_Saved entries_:

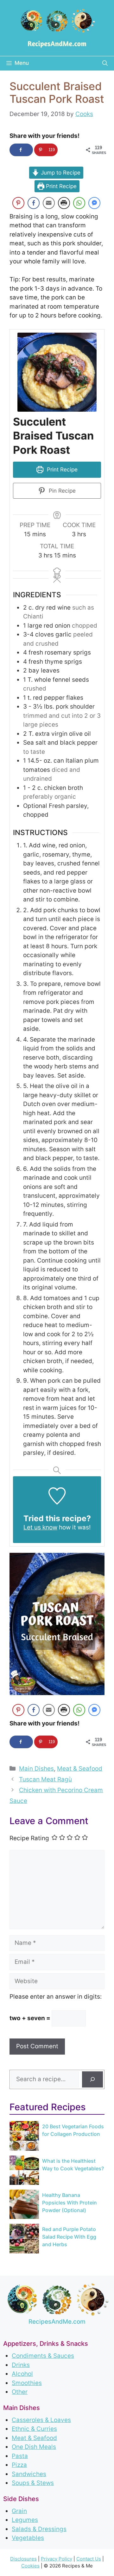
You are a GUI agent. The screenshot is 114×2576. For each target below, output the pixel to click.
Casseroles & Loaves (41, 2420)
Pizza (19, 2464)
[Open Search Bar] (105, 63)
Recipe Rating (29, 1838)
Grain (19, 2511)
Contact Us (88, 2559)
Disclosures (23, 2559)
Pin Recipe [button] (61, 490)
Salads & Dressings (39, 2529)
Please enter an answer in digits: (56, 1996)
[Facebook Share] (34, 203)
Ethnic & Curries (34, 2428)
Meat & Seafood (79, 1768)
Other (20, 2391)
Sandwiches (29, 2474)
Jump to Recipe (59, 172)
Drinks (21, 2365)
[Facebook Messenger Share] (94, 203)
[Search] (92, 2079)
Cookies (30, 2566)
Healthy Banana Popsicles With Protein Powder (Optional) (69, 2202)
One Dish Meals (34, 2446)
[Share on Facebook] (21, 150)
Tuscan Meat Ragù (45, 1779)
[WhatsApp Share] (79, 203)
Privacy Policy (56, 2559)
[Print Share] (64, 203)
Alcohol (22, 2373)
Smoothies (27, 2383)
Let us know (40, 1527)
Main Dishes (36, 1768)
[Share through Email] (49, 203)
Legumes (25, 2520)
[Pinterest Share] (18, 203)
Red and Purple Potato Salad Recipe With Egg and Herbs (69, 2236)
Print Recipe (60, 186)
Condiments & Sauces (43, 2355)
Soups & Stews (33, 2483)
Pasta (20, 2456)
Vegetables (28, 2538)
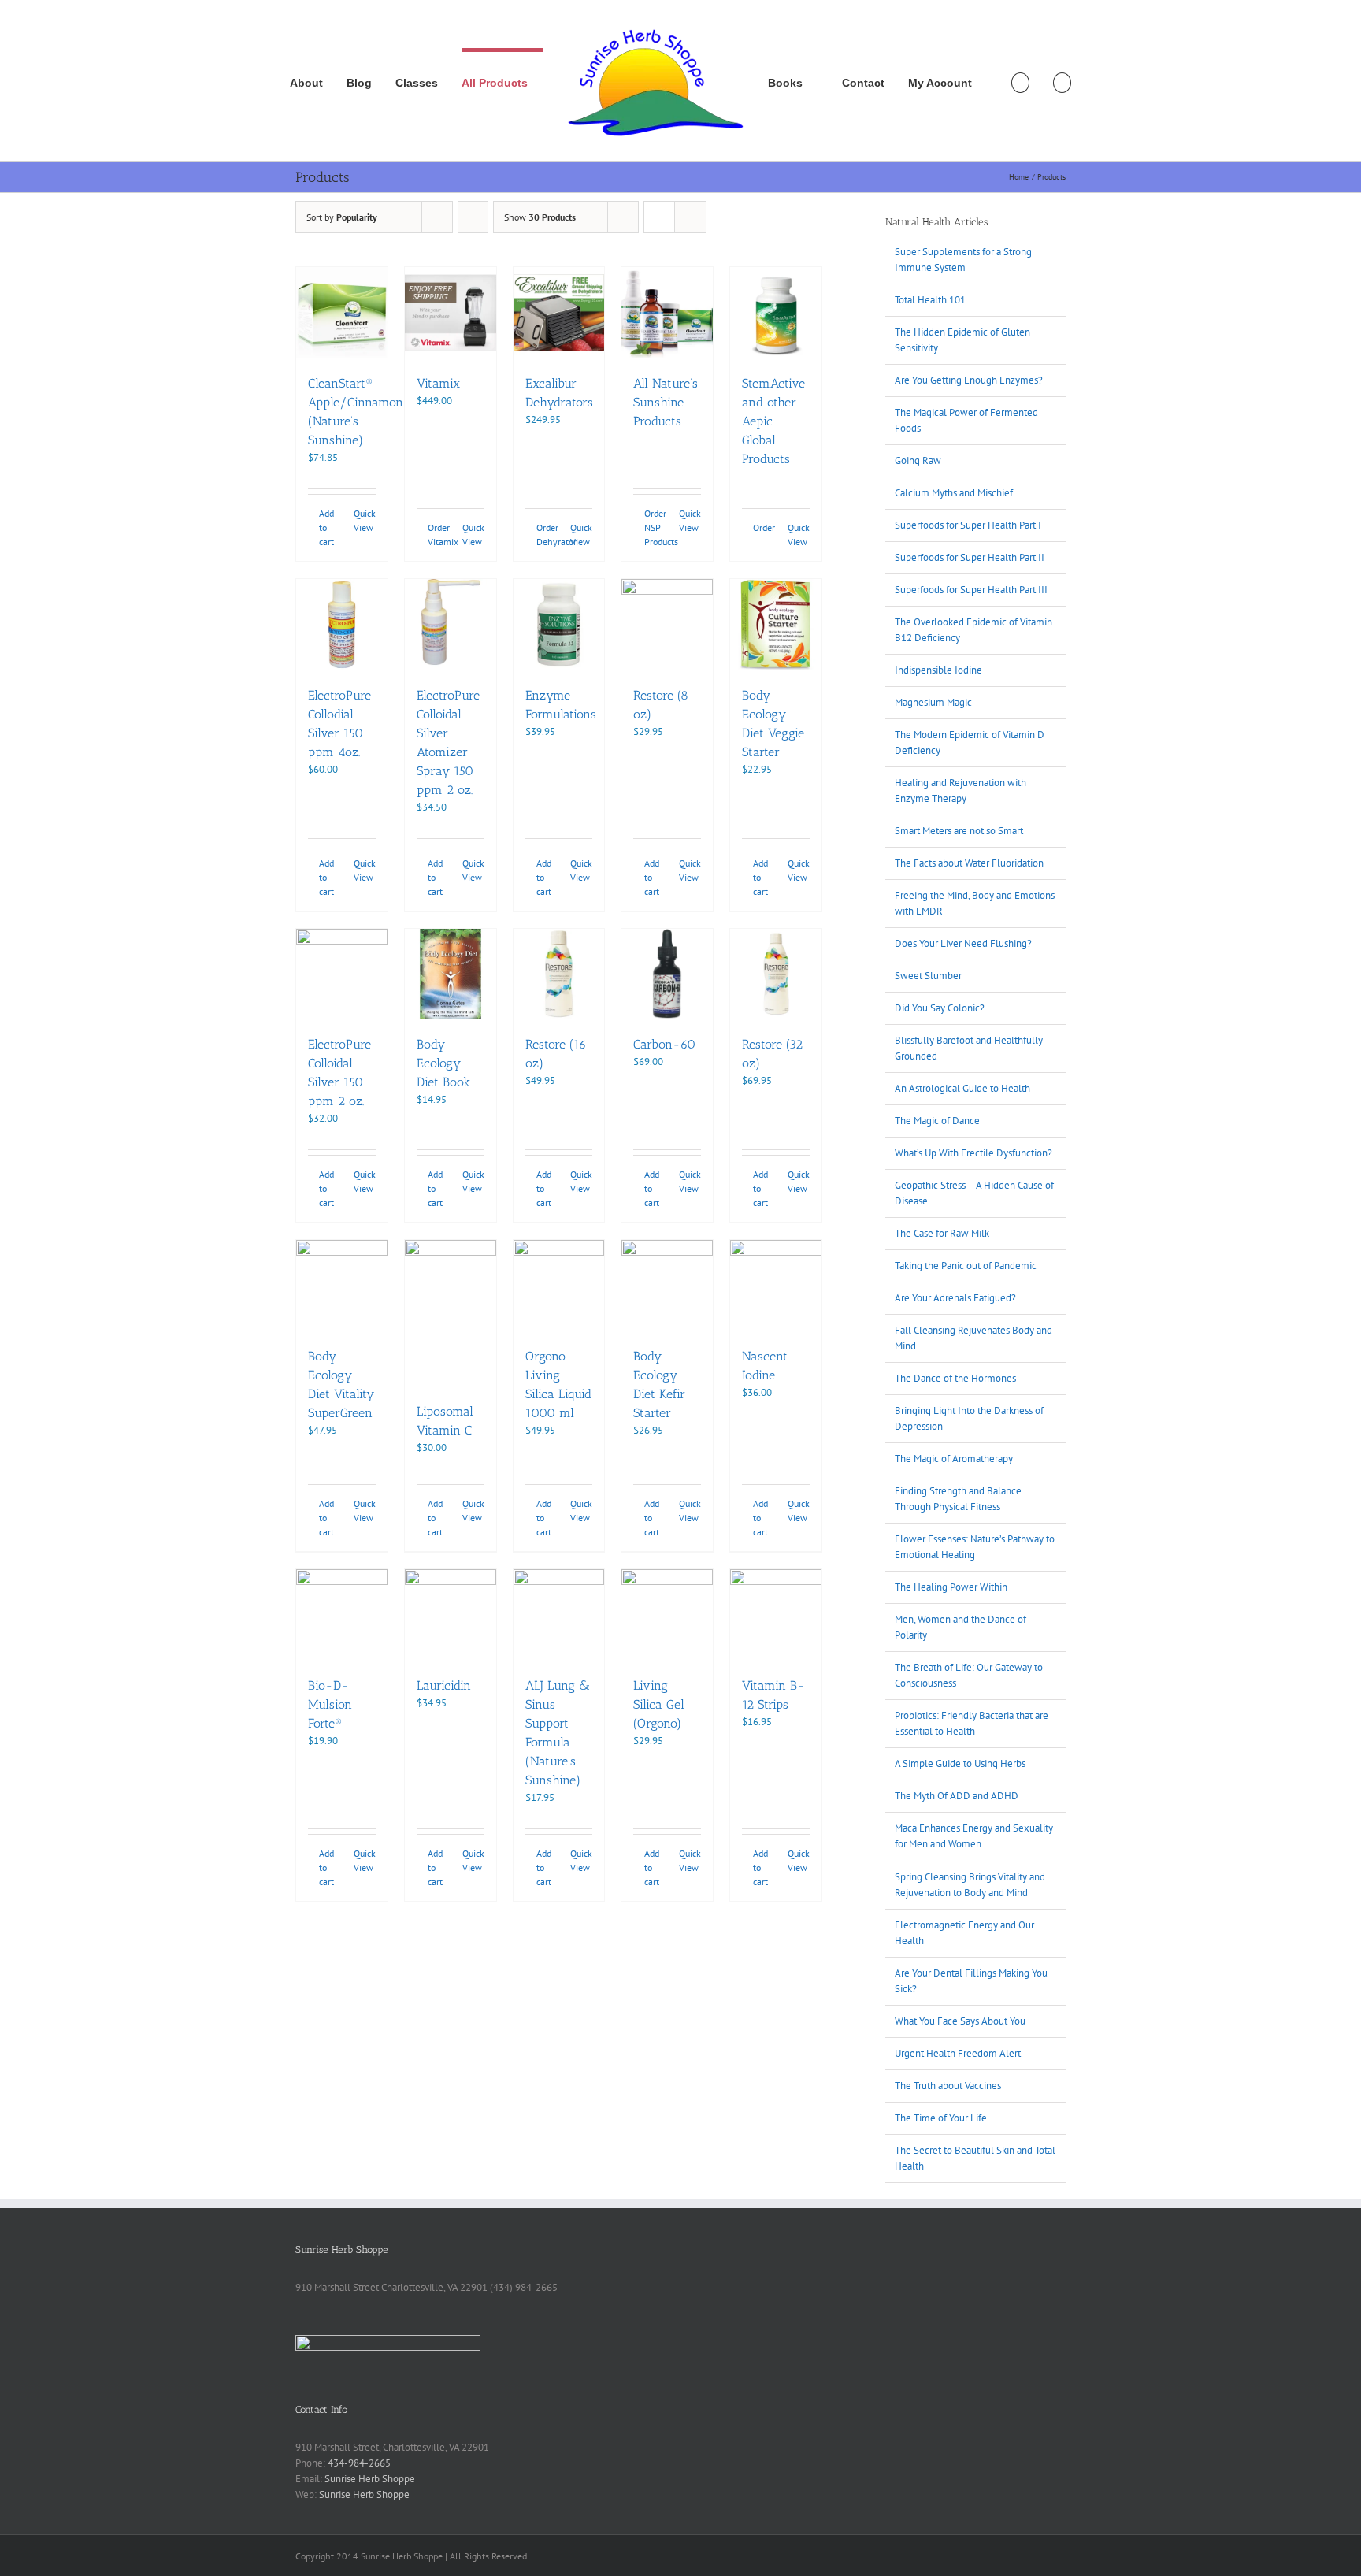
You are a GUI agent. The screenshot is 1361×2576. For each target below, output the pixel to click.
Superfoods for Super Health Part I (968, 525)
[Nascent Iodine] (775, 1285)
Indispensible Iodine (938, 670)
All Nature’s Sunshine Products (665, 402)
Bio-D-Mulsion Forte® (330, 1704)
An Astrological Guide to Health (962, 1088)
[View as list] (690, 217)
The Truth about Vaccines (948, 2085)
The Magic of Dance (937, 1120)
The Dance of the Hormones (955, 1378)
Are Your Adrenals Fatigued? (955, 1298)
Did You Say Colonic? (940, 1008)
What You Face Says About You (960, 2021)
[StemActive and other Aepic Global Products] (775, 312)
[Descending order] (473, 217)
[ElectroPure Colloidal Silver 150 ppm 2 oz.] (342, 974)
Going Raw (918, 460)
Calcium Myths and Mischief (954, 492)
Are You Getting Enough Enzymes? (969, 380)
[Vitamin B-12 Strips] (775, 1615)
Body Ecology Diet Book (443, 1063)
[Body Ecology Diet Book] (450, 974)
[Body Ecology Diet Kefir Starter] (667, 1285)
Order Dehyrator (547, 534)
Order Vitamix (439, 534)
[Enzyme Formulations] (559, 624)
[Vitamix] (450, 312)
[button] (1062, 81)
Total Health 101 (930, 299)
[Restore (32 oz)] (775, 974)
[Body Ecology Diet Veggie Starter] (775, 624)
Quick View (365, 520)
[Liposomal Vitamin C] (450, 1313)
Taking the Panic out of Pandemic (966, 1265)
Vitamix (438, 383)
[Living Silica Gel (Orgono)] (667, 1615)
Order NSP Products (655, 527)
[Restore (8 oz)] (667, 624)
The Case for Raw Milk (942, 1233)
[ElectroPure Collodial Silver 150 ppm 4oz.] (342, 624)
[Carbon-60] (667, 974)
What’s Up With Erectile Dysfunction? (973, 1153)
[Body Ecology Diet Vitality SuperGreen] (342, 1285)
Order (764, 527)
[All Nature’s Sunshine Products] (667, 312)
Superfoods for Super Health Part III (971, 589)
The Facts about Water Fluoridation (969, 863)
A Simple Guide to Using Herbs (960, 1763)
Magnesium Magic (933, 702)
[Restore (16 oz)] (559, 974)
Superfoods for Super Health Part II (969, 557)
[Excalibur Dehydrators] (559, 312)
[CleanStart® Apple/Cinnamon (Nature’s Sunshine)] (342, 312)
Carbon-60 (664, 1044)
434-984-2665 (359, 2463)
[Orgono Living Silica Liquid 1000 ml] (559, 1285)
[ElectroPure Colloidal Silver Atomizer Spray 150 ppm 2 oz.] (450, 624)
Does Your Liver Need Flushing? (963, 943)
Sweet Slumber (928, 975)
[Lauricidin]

_WHAT NEEDS TO BE DONE_: Please show every line above that includes the word "each".

_WRITTEN RESPONSE_:
You are a GUI agent. The screenshot is 114×2576. For each target below, output the pixel to click.
You are a GUI agent. The screenshot is 1361×2576. For each target below, output the pixel to click.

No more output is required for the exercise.